To remove the Bot from your server, you may navigate to Server Settings → Integrations (Apps Category), click on “Manage“ for the Afar listing, scroll to the bottom, then click the button labeled “Remove App“.

ROBLOX DISCLOSURE

When you are using experience(s) provided by us on the ROBLOX platform, we may automatically collect your user ID in order to match it to your account linked on the ROBLOX platform.

In the case of performing a migration, we may reach out to to a competitor’s service within the ROBLOX experience to obtain your information. In these situations, your ROBLOX user ID may be provided, when you initiate the migration, to retrieve the information required.

When using product files on the ROBLOX platform within your own experiences, an embedded whitelist may collect some information from your game including:

1. Place ID(s)
2. Experience ID(s)
3. Script Environment Information

When the embedded whitelist reaches out with the collected information to the Service to verify that you have a license to use the product, we may log the request’s details and information on our servers for validation and fraud monitoring.

USER RIGHTS

All users of the Service who do not live in the EU or UK have GDPR rights extended to them contractually through this privacy policy, in accordance with the UK’s law surrounding the GDPR. The method of executing these extended rights may differ procedurally from as if you were a resident of the UK, but you will be able to execute the extended rights in a substantially similar manner.

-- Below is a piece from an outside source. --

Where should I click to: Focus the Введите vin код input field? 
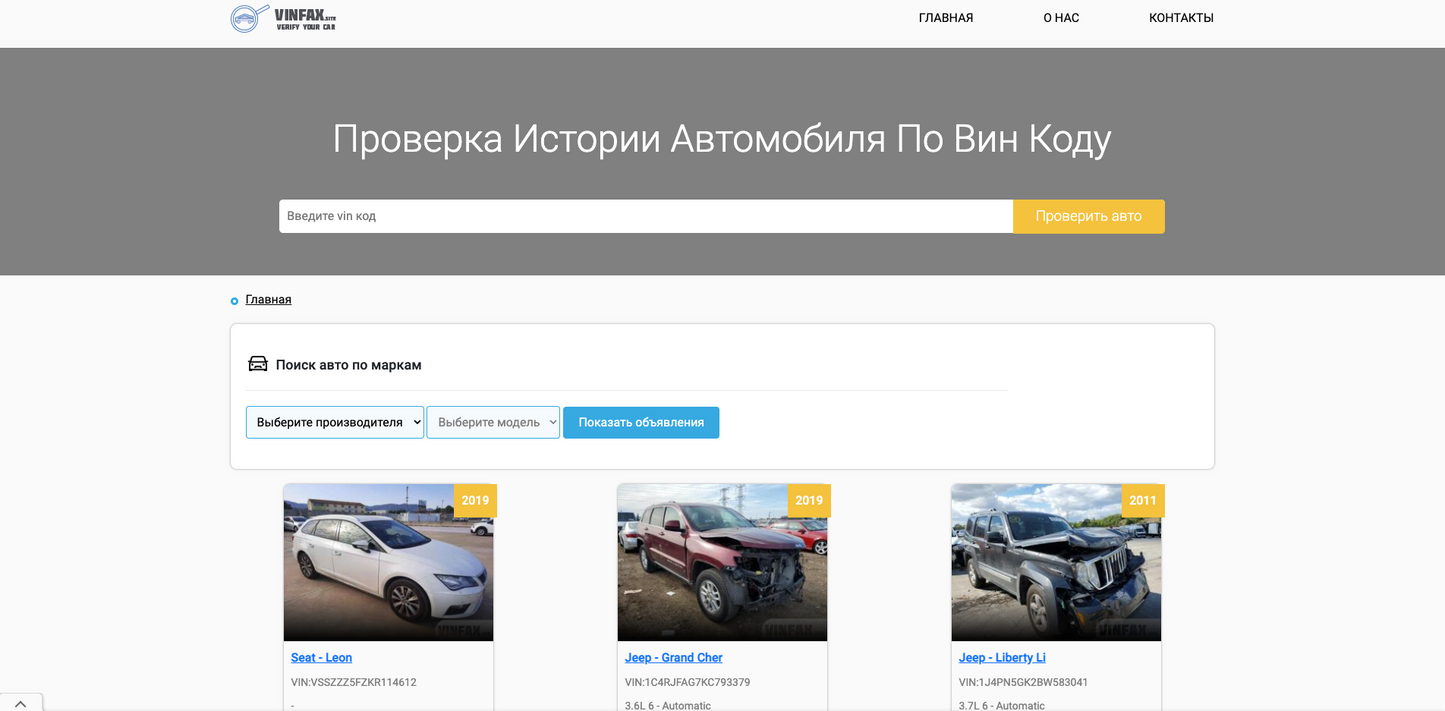pos(645,216)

We guarantee the following rights for all users of our platform:

1. Right of Access
2. Right to Rectification
3. Right to Erasure
4. Right to be Informed
5. Right to Restrict Processing
6. Right to Data Portability
7. Right to Object
8. Right to Object to Automated Decision-Making
9. Right to Withdraw Consent
10. Right to Lodge a Complaint

EXERCISING YOUR RIGHTS

To exercise your GDPR rights, please contact [email protected].

Please note, the timeframe for a response may take up to one month (30 days) and some form of identity verification may be required. Where requests are complex or numerous, we may extend the timeframe by up to two further months (60 days) and will inform you of the extension and reasons within one month of you exercising your right.

AUTOMATED DECISION-MAKING

Automated decisions do occur at times, such as in fraud prevention. In these situations, your access may be limited or revoked and possibly lead to suspension. If you believe an error has been made, you have the right to request a human review by contacting [email protected].

CHILDREN AND MINORS

The Service is intended for users age 13 or older. Users under the age of 13 may not, under any circumstances, use the Service. We will comply with EU member-state age thresholds for EU users, where known.

Users may be required to provide or verify their age in order to ensure they are of age to use the Service.

If we become informed or otherwise learn that a user under the age of 13 has been using the Service, their personal data will be deleted as soon as possible. In the case that they have purchases or licenses made, a parent or legal guardian may be able to sign a transfer form, allowing the parent or legal guardian to take control of the account and its ownership, provided they do not allow their child to use it until they have reached the age of 13.

Users under the age of 16 who have not reached the digital age of consent must have permission from a parent or legal guardian to use the Service. We rely on the user to self declare, by accepting this policy, that consent has been obtained. Should an account be flagged or if that belief otherwise becomes questioned, we may need to contact a parent or legal guardian to do additional verification. If you believe your child has used the Service or has provided personal information without your consent, please contact [email protected].

CONTACT INFORMATION AND COMPLAINTS

At any time, for any reason, including inquiries and to exercise your rights, you may contact our privacy team or our data protection officer at [email protected].

You may also file a complaint with the UK Information Commissioner's Office as well. Our registration reference is ZB997267 and you can make a complaint at https://ico.org.uk/make-a-complaint/.

You may also contact your local supervisory authority, if applicable.